The effect of chronic stress on glutamate synapses and neurotransmission in the amygdala. (1) Repeated activation of the CRF receptor following chronic stress increases NMDA receptor-mediated calcium influx. (2) FAAH activity increases during chronic stress, thereby decreasing AEA levels and increasing the release of glutamate from the presynaptic terminal. (3) Through the activity of FAAH and other factors, glutamate release increases following chronic stress along with NMDAR activity. (4) Increased calcium influx activates intracellular pathways that in turn activate CREB, which results in an up-regulation of BDNF. (5) BDNF increases axonal and dendritic outgrowth in the amygdala, acting retrogradely to activate intracellular pathways and postsynaptically increasing NMDAR activity. Notably, in the hippocampus BDNF levels are decreased and dendritic atrophy occurs. (6) Norepinephrine release is increased following stress, and its binding to β1-adrenoceptors triggers the cAMP and PKA signaling pathways. These pathways, in turn, disrupt the constitutive cycling of SK channels from the membrane and enhance excitatory neurotransmission in the amygdala.

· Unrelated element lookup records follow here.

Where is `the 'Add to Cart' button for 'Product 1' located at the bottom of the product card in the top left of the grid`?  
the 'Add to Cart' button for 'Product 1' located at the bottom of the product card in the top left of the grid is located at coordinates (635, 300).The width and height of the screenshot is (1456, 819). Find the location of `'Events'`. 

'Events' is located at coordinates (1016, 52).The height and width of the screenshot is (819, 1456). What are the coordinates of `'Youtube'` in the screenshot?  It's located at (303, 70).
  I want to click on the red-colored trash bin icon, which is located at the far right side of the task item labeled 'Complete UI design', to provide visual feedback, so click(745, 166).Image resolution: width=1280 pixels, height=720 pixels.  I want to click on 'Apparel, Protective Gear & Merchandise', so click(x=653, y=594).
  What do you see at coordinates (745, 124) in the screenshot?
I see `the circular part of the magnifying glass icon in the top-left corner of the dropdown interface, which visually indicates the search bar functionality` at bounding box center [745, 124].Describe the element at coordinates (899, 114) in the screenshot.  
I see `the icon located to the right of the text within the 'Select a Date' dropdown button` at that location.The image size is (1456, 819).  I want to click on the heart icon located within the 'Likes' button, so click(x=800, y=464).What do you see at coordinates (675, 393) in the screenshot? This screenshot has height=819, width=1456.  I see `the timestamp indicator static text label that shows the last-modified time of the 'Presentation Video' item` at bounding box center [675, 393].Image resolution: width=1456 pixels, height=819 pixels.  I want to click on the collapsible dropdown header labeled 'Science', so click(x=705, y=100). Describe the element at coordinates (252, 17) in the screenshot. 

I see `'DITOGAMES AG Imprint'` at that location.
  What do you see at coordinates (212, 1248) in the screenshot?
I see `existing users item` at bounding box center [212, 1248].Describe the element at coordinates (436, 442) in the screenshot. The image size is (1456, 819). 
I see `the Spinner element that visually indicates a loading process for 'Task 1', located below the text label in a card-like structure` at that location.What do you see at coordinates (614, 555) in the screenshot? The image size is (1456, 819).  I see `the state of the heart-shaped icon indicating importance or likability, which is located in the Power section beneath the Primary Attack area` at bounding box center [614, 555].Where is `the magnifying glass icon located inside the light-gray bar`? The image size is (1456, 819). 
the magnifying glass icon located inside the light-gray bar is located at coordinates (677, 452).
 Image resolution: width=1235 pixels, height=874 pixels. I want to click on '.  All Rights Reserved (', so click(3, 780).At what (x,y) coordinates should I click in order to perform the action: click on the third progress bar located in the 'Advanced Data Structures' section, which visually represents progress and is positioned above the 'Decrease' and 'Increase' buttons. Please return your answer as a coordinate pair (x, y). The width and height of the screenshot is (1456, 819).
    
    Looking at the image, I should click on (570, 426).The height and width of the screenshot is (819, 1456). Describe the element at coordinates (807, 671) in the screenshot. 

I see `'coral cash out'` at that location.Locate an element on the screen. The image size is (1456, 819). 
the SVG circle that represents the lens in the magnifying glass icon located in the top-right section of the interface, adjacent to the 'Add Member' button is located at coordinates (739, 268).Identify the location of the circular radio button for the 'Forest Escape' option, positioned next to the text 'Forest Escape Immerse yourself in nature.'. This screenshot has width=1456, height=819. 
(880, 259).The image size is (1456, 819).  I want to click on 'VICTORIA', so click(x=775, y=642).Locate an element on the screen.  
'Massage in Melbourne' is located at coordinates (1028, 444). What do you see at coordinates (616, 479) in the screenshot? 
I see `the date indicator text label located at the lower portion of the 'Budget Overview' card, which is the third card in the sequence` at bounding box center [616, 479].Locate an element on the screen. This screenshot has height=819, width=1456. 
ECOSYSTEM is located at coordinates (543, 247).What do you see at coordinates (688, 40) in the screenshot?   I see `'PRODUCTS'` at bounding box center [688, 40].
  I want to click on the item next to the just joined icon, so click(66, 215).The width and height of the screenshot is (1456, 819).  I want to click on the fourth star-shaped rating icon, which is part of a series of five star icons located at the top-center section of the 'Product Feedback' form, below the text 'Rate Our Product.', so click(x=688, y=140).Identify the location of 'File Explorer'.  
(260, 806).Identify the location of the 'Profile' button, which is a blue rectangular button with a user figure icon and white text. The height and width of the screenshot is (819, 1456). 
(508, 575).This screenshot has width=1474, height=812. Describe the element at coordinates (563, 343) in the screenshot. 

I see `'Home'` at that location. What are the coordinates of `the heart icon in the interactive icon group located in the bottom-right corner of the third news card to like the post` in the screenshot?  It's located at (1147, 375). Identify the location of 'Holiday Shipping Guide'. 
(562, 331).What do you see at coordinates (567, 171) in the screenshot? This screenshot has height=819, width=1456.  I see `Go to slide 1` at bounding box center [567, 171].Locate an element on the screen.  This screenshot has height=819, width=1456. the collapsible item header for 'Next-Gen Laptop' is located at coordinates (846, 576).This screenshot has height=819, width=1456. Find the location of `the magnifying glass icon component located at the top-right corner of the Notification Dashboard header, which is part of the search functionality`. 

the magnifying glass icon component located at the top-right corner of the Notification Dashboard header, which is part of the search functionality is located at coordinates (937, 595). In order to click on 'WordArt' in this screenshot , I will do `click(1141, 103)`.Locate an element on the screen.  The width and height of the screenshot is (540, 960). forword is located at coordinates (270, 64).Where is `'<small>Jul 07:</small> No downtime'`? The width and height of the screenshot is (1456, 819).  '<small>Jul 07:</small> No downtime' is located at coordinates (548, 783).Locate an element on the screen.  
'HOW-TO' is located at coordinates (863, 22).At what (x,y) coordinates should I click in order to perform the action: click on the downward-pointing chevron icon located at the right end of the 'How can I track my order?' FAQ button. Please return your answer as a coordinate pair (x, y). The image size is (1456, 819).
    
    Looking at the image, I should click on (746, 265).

This model would also suggest that drugs altering BDNF expression nonspecifically in the brain may be ineffective at treating pathologies caused by chronic stress because of the dichotomy between the hippocampus and amygdala. This is supported by recent studies showing transgenic overexpression of BDNF in mice prevents the hippocampal atrophy caused by chronic stress but increases spinogenesis in the BLA [62]. There is, therefore, a need to develop drugs with regional specificity that have BDNF as a molecular target.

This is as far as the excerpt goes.